Она чаще всего не приходила. А даже приходя, избегала моих объятий. Поцелуи — единственное, что она мне позволяла.

Очень не любила, до гримас, когда я приходил к ней пьяный, а трезвым я не решался, да и не хотел. Однажды приехал в общагу, к принцу с принцессой, весь разобиженный, их долго не было, потом явились, я им плакался на жизнь:

Пришел к ней в гости, подарочки принес (бутылку водки — Лариса не пила водку, и коробку чипсов — «щепцы», гласила надпись на этикетке в гастрономе Эльмаша), а она меня выгнала…

Пока сидел, ждал их, мимо ходили соседи, я мерз и сочинял:

«Что судьба моя? Призрак, упрятанный в воду — сквозь меня пронесли серебро и свободу…»

«Что печаль моя? Призрак, ушедший из виду — сквозь него разглядишь ледяную обиду…»

По весне Ларису с каким–то женским недомоганием (у нее куча была этих недомоганий) положили в больницу, я по утрам ездил к ней на велосипеде. Ее палата была на первом этаже, она подходила к окну и позволяла мне брать ее руку, целовать и жать холодные пальчики. Велосипед валялся у скамейки. Соседки по палате прикрывали за собою дверь.

А в мае, после сдачи государственного экзамена, я сделал предложение по всей форме. Накануне резал запястье на левой руке. Сидел на кухне пьяный, кровоточащую руку опустив в большую миску с горячей водой, чайник со свистком закипал на плите… Сестра, как и было задумано, услышала свист, вышла на кухню (длинный коридор, мимо двух белых дверей), начала орать и злиться, бегать за бинтами…

Экзамен сдавал так: левая рука, замотанная заскорузлым бинтом, спрятана под стол, правая трясется, прямо передо мной — листочек с тезисами и приемная комиссия. Злоба была невероятная — на комиссию, на вопрос в билете (отечественная журналистика времен Отечественной войны), на Ларису, Марину, себя… и на бездну несоответствий — на то, что каждый из миров, в котором я временно пребывал, будь то Эльмаш, университет или моя раскладушка в комнате с зелеными стенами, делал вид, будто он, этот мир, — единственный и самый важный, и все, что вообще происходит, происходит именно в нем.
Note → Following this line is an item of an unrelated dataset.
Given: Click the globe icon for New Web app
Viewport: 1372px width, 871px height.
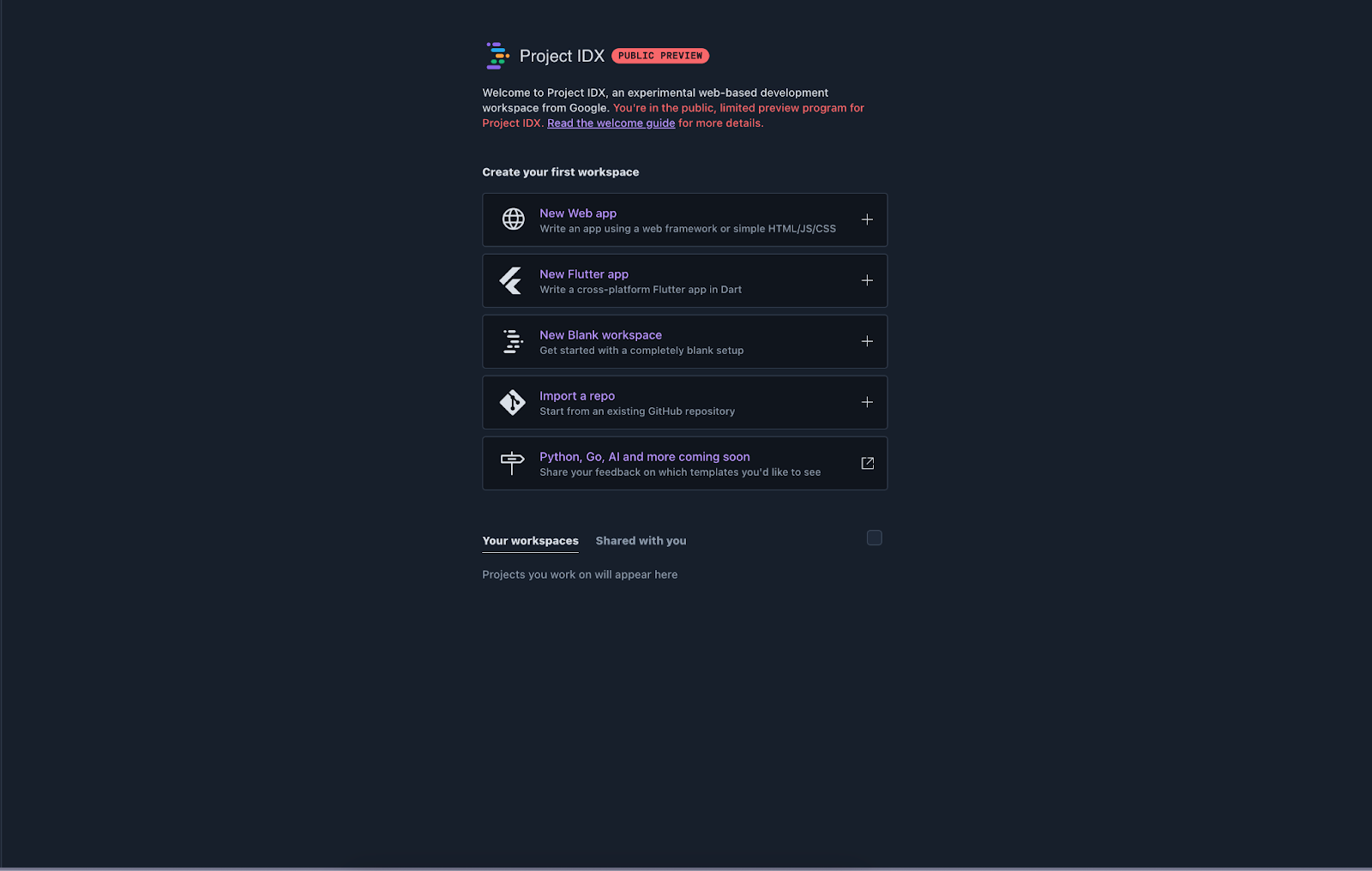Looking at the screenshot, I should coord(513,219).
Неважно ведь, как это называется: «любовь», «карьера», «правда жизни», «совесть»… Одно отрицало все остальное. Я был связующим звеном, но как раз со мной–то менее всего хотели считаться. И я им выдал, приемной комиссии: насчет журналюг, которые кликушествовали «убей немца!», ни дня не просидев в окопе на передовой; насчет всех этих бесстыжих баек, этой наглой похвальбы — «с лейкой и блокнотом, а то и с пулеметом, первыми врывались в города». Закончил так:

— Помните, тогда было модным стихотворение: «Гвозди бы делать из этих людей, крепче бы не было в мире гвоздей»? ну, за что боролись, на то и напоролись — победило убеждение, согласно которому из людей можно делать что угодно, если не гвозди, то хотя бы мыло…

Мне поставили «отлично»…

А вечером, лежа в белой рубашке и черных брюках на заправленной раскладушке, я сказал Ларисе, сидевшей рядышком на стуле:

— Знаешь, я долго думал и решил сделать тебе предложение. Выходи за меня замуж…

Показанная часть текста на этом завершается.